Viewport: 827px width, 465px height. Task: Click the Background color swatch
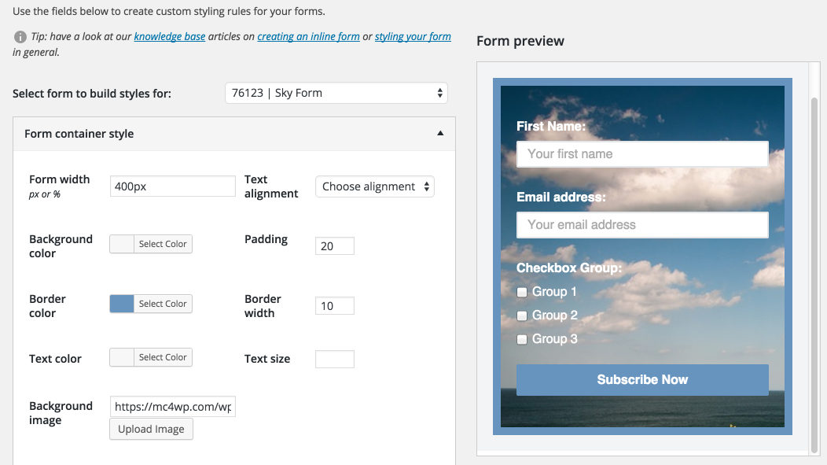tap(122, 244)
☆ ☆ ☆ ☆ ☆
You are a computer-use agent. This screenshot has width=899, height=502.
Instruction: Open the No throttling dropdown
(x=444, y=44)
☆ ☆ ☆ ☆ ☆
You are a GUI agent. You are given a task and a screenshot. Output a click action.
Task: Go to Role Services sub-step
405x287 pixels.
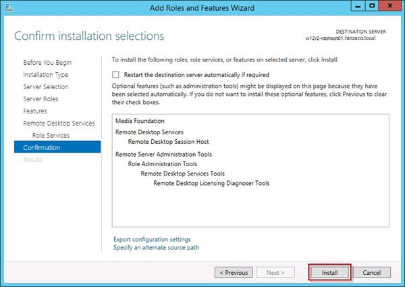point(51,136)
☆ ☆ ☆ ☆ ☆
◆ What the exercise asks:
Search the entries above for the string "screenshot". Copy each line that holds it.

◆ Your response:
You are a computer-use agent. This screenshot has width=899, height=502.
You are a GUI agent. You are given a task and a screenshot. Output a click action.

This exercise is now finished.